Problem description | Reproduce every entry exactly, without alteration.
Start of Listed entries
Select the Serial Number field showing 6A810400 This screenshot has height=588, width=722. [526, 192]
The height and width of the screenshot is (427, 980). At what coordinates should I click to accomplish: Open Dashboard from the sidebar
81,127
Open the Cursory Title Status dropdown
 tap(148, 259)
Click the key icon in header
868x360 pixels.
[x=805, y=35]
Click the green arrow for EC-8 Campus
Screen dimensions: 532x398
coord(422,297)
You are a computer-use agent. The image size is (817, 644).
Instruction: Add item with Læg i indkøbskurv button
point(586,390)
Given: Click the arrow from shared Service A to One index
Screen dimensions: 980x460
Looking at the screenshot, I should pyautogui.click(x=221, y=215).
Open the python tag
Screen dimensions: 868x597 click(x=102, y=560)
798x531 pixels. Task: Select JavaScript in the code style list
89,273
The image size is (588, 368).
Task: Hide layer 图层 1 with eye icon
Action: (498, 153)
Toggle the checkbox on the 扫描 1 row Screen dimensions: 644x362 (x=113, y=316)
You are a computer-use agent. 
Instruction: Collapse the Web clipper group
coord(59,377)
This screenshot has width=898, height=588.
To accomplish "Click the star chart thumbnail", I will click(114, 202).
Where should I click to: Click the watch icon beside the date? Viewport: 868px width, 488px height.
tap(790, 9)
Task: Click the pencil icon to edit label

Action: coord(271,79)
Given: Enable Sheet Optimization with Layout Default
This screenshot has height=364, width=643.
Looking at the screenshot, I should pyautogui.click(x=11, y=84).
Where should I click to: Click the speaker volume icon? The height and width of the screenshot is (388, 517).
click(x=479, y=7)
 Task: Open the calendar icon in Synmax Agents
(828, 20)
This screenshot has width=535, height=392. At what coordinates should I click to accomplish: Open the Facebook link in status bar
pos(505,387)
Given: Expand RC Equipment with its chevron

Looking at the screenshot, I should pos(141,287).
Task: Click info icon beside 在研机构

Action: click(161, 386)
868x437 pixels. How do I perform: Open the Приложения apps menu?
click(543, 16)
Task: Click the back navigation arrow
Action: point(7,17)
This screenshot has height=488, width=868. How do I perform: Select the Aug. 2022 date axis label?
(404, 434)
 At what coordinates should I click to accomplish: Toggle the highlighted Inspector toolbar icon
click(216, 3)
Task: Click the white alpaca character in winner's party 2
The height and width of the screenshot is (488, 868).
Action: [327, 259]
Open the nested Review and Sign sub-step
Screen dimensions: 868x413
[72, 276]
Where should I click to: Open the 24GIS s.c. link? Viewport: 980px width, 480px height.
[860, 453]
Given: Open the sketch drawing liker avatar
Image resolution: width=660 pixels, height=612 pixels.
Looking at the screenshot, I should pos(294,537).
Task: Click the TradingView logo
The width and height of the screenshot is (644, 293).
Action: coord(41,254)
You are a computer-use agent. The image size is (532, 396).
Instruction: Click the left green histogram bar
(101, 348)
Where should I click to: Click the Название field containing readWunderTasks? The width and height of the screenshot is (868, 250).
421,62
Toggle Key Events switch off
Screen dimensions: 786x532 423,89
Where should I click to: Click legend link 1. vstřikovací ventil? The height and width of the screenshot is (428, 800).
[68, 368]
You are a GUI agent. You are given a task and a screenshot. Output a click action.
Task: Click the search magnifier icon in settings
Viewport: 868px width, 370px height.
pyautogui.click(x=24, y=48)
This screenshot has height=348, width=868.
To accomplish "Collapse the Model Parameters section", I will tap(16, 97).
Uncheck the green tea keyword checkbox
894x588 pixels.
End of Listed entries
Worked solution |
Select the Serial Number field showing 6A810400 This screenshot has height=588, width=722. [526, 192]
The height and width of the screenshot is (427, 980). At what coordinates should I click to accomplish: Open Dashboard from the sidebar
81,127
Open the Cursory Title Status dropdown
 tap(148, 259)
Click the key icon in header
868x360 pixels.
[x=805, y=35]
Click the green arrow for EC-8 Campus
Screen dimensions: 532x398
coord(422,297)
You are a computer-use agent. The image size is (817, 644).
Instruction: Add item with Læg i indkøbskurv button
point(586,390)
Given: Click the arrow from shared Service A to One index
Screen dimensions: 980x460
Looking at the screenshot, I should pyautogui.click(x=221, y=215).
Open the python tag
Screen dimensions: 868x597 click(x=102, y=560)
798x531 pixels. Task: Select JavaScript in the code style list
89,273
The image size is (588, 368).
Task: Hide layer 图层 1 with eye icon
Action: (498, 153)
Toggle the checkbox on the 扫描 1 row Screen dimensions: 644x362 (x=113, y=316)
You are a computer-use agent. 
Instruction: Collapse the Web clipper group
coord(59,377)
This screenshot has width=898, height=588.
To accomplish "Click the star chart thumbnail", I will click(114, 202).
Where should I click to: Click the watch icon beside the date? Viewport: 868px width, 488px height.
tap(790, 9)
Task: Click the pencil icon to edit label

Action: coord(271,79)
Given: Enable Sheet Optimization with Layout Default
This screenshot has height=364, width=643.
Looking at the screenshot, I should pyautogui.click(x=11, y=84).
Where should I click to: Click the speaker volume icon? The height and width of the screenshot is (388, 517).
click(x=479, y=7)
 Task: Open the calendar icon in Synmax Agents
(828, 20)
This screenshot has width=535, height=392. At what coordinates should I click to accomplish: Open the Facebook link in status bar
pos(505,387)
Given: Expand RC Equipment with its chevron

Looking at the screenshot, I should pos(141,287).
Task: Click info icon beside 在研机构

Action: click(161, 386)
868x437 pixels. How do I perform: Open the Приложения apps menu?
click(543, 16)
Task: Click the back navigation arrow
Action: point(7,17)
This screenshot has height=488, width=868. How do I perform: Select the Aug. 2022 date axis label?
(404, 434)
 At what coordinates should I click to accomplish: Toggle the highlighted Inspector toolbar icon
click(216, 3)
Task: Click the white alpaca character in winner's party 2
The height and width of the screenshot is (488, 868).
Action: [327, 259]
Open the nested Review and Sign sub-step
Screen dimensions: 868x413
[72, 276]
Where should I click to: Open the 24GIS s.c. link? Viewport: 980px width, 480px height.
[860, 453]
Given: Open the sketch drawing liker avatar
Image resolution: width=660 pixels, height=612 pixels.
Looking at the screenshot, I should pos(294,537).
Task: Click the TradingView logo
The width and height of the screenshot is (644, 293).
Action: coord(41,254)
You are a computer-use agent. The image size is (532, 396).
Instruction: Click the left green histogram bar
(101, 348)
Where should I click to: Click the Название field containing readWunderTasks? The width and height of the screenshot is (868, 250).
421,62
Toggle Key Events switch off
Screen dimensions: 786x532 423,89
Where should I click to: Click legend link 1. vstřikovací ventil? The height and width of the screenshot is (428, 800).
[68, 368]
You are a GUI agent. You are given a task and a screenshot. Output a click action.
Task: Click the search magnifier icon in settings
Viewport: 868px width, 370px height.
pyautogui.click(x=24, y=48)
This screenshot has height=348, width=868.
To accomplish "Collapse the Model Parameters section", I will tap(16, 97).
Uncheck the green tea keyword checkbox
894x588 pixels.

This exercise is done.